Process Control Block (PCB) / Task Control Block
- Each process in an operating system is represented by a PCB
- The PCB is a data structure that stores all necessary information about a process. It includes:
- Process Identifier : (PID)
- Process State: Current status of the process.
- Program Counter: Next instruction address.
- CPU Registers: CPU-specific information.
- Memory Limits: Memory allocated to the process.
- Accounting Information: CPU usage, time elapsed, etc.
- I/O Status: Resources like files, I/O devices.
Process Scheduling
The OS uses a scheduler to determine which process to run next based on scheduling policies (e.g., First-Come-First-Served, Round Robin).
Scheduler Functions
- Context Switching: Saves the current process state and restores the next process’s state.
- Process Selection: Chooses the next process based on a scheduling policy.
- Execution Continuation: Resumes the selected process’s execution.
Types of Processes
Processes can be categorized as either independent or cooperating:
- Independent processes do not interact with other processes.
- Cooperating processes can work together, affecting or being affected by other processes.

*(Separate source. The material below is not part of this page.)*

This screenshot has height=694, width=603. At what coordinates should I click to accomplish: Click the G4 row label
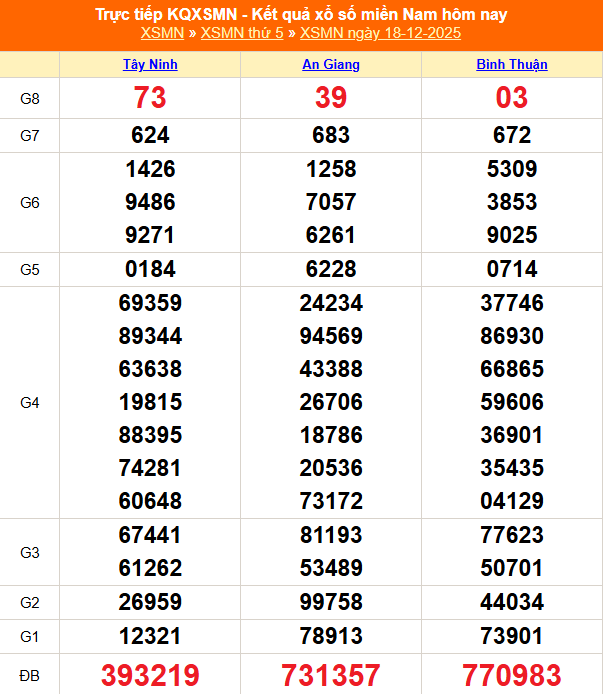[30, 403]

The operating system allows cooperating processes to:
- Enable information sharing
- Allow access to resources
- Increase computation speed
What are threads
- Threads are smaller units of a process that can run independently.
- Think of process as a big task, and a thread is smaller tasks within that big task
Why use Threads?
- Efficient Resource Sharing: Threads within the same process share memory and resources.
- Parallel Execution: Threads can run on different CPU cores.
- Responsive Programs: If one thread is blocked, others can still execute.
Example: In a word processor:
- Thread 1 handles user input.
- Thread 2 checks spelling.
- Thread 3 saves work periodically.
Why not Multiple Processes?
- Memory Consumption
- Running multiple processes (copying of the same program) uses a lot of memory because each process has its own memory space.
- Swapping overhead
- Process often swap between main memory and secondary storage, which can slow down the execution
- the swapping is called “overhead” and its inefficient for heavy processes.
Threads vs processes?
| Aspect | Threads | Processes |
|---|---|---|
| Weight | Lightweight | Heavyweight |
| Memory Usage | Share the same memory space of a process | Have separate memory space |
| Context Switching | More efficient and faster context switching / Avoid Overhead | Swapping makes a process slow and inefficient |
Summary about Threading
- Threads are like smaller tasks within a big task (process).
- They help make programs more efficient and responsive.
- Threads use less memory and are faster than running multiple processes.
- Swapping threads is quicker than swapping processes.
- Multithreading allows multiple threads to share resources and run in parallel.